On Wednesday, Snapchat—the app of choice for nonsexting Yalies—released an update that expands on a previously available feature that not many users knew about: a list of everyone who you communicate with the most.
Snapchat, which allows users to send pictures and videos that self-destruct after at most 10 seconds, has risen to prominence since it first launched in September 2011. It’s been successful because it gave a individuals a platform that was discreet, private, and removed any potentially incriminating evidence. Or at least, it appeared to do so.
By now, the notion that the pictures or photos you send via Snapchat are deleted forever has been disproven over and over and over and over again.

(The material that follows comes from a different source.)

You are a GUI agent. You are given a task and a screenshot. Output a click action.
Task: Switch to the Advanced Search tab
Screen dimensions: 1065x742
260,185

But if those risque pictures you sent to your hookup buddy weren’t ephemeral after all, at least you could count on the fact that the identities of the people you were Snapchatting with would remain private, right?
Nope, try again.
In fact, thanks to a little-known feature first discovered by BuzzFeed’s Katie Notopoulos back in December 2012, every user has been able to see who their friends’ top three most messaged people were.
“For anyone looking at your Snapchat profile, it’s pretty easy to find out the answer to the inevitable who the fuck is this bitch you’ve been Snapchatting?!? question,” Notopoulos points out.

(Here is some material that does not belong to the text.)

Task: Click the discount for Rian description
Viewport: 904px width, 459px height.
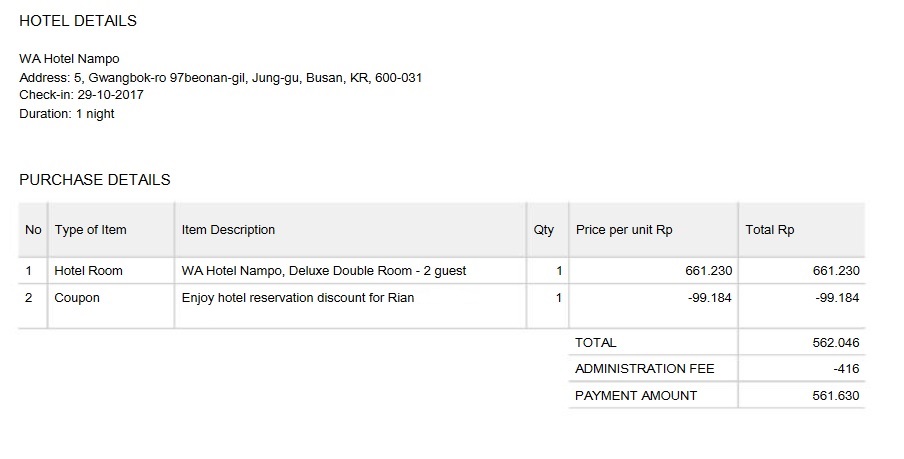Action: click(x=298, y=298)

“It’s confusing as to why Snapchat would even have a Web presence for user profiles at all—it’s a service that’s made for phone-to-phone private communication.”

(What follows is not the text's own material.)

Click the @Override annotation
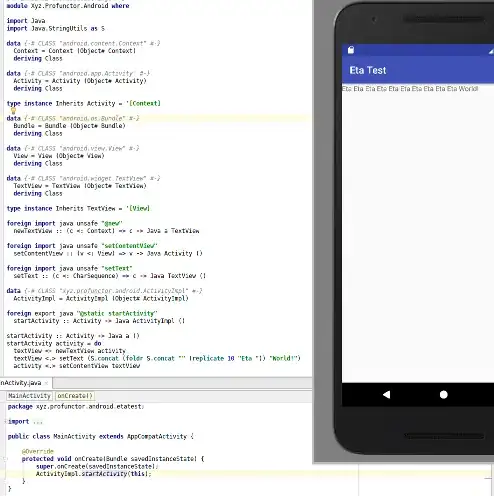Viewport: 494px width, 496px height. coord(37,451)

Confusing indeed. But instead of eliminating this breach of trust—and privacy, for that matter—Snapchat doubled down and has made it a prominent feature in the latest version of the app, released Wednesday. All you have to do is tap a friend’s username from your contact list and their leaderboard will come up, including their “three best friends.”
Unsurprisingly, this new development isn’t sitting too well with some Snapchat users.
“This ‘feature’ exposes our closest friends, confidants and, most terrifyingly, our lovers,” developer Etan Zapinksy wrote in a blog post that received a lot of traction on Hacker News.
“We hide secrets with those connections: a forbidden friend, a secret crush, and even an extramarital affair. In the past, these connections have been transient, or at least appeared to us as so, but now with them visible we are vulnerable to others seeing who we truly are.”
In 2009, former Google CEO Eric Schmidt famously said about the expectation of privacy on the Internet, “If you have something that you don’t want anyone to know, maybe you shouldn’t be doing it in the first place.”
Snapchat was supposed to be the perfect way to work around that.
The Daily Dot has reached out to the company but our request for comment has yet to be returned as of this writing.